++++ RECORDS FOR PROCESSING

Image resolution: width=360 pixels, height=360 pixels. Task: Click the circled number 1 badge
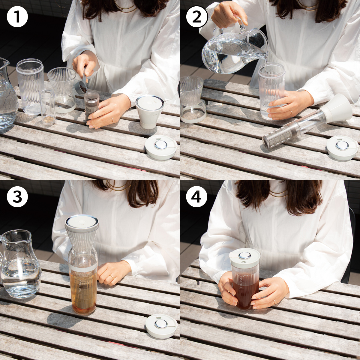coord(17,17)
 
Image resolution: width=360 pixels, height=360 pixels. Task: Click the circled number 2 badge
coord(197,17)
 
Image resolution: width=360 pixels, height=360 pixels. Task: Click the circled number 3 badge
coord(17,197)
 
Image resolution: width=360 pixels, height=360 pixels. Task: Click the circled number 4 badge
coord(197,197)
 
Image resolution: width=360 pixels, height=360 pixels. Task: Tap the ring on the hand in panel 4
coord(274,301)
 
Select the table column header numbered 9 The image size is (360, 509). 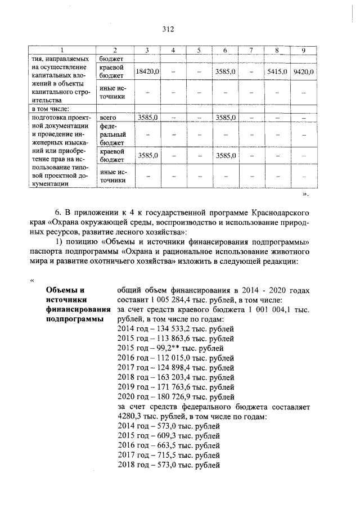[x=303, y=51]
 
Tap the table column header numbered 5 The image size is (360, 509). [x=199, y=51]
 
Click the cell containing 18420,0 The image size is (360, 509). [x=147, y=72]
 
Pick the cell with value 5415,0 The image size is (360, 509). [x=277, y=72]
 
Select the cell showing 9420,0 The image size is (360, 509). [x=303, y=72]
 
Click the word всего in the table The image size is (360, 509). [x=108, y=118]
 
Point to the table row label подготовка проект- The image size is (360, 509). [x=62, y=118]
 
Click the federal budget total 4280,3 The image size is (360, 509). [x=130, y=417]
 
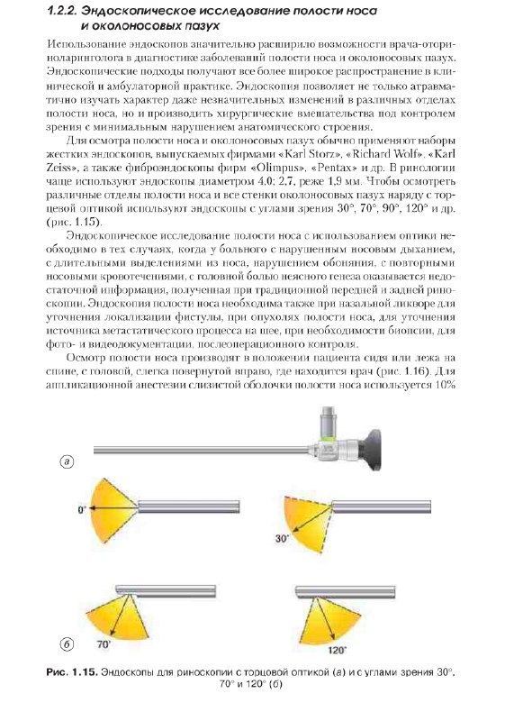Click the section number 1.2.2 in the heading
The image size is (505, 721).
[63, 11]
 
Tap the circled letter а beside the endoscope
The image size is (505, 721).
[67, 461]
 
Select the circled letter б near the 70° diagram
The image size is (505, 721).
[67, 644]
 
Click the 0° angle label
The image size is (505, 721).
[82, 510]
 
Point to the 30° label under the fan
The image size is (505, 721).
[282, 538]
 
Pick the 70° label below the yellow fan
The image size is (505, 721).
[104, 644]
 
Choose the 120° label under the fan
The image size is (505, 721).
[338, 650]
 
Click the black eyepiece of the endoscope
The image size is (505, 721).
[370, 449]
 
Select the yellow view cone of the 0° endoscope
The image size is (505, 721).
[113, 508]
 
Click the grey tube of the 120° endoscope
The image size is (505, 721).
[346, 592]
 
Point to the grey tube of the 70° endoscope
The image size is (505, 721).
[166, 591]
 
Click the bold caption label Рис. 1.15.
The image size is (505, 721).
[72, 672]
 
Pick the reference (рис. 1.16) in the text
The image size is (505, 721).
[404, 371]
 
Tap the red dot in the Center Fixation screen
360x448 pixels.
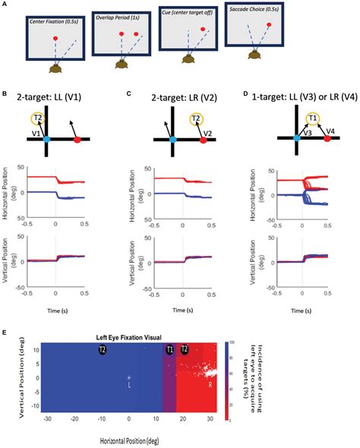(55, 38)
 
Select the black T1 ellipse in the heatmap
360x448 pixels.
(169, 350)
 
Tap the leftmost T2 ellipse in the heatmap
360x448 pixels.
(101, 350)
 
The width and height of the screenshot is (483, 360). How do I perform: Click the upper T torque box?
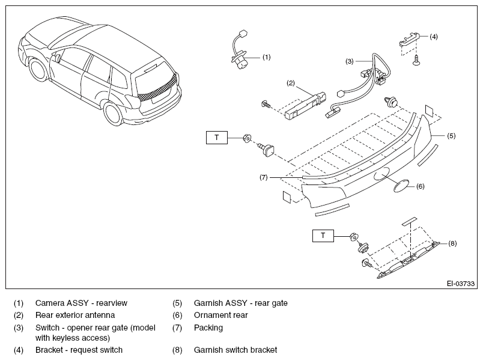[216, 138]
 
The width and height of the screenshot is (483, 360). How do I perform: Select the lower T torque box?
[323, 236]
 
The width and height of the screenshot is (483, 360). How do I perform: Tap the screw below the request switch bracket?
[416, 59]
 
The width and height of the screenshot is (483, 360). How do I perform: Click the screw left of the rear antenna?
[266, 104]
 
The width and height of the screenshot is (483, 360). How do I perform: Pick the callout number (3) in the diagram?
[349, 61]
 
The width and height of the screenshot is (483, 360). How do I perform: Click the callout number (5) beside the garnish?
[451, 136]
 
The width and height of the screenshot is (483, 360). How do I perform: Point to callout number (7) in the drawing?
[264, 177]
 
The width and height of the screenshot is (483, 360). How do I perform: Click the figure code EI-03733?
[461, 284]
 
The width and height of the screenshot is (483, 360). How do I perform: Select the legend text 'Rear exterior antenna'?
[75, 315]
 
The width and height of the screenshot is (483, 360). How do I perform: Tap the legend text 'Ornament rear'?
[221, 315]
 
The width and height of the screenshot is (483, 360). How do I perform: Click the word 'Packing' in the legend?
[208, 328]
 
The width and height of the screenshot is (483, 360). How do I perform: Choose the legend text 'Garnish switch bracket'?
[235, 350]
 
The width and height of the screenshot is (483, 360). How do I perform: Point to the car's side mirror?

++++++++

• _REQUIREMENT_
Please quote the material from its very first line through the line that contains "coord(197,17)", including both ends. Leave the pictures out.

• _OUTPUT OF THE TASK_
Image resolution: width=360 pixels, height=360 pixels. Task: Click the circled number 1 badge
coord(17,17)
 
Image resolution: width=360 pixels, height=360 pixels. Task: Click the circled number 2 badge
coord(197,17)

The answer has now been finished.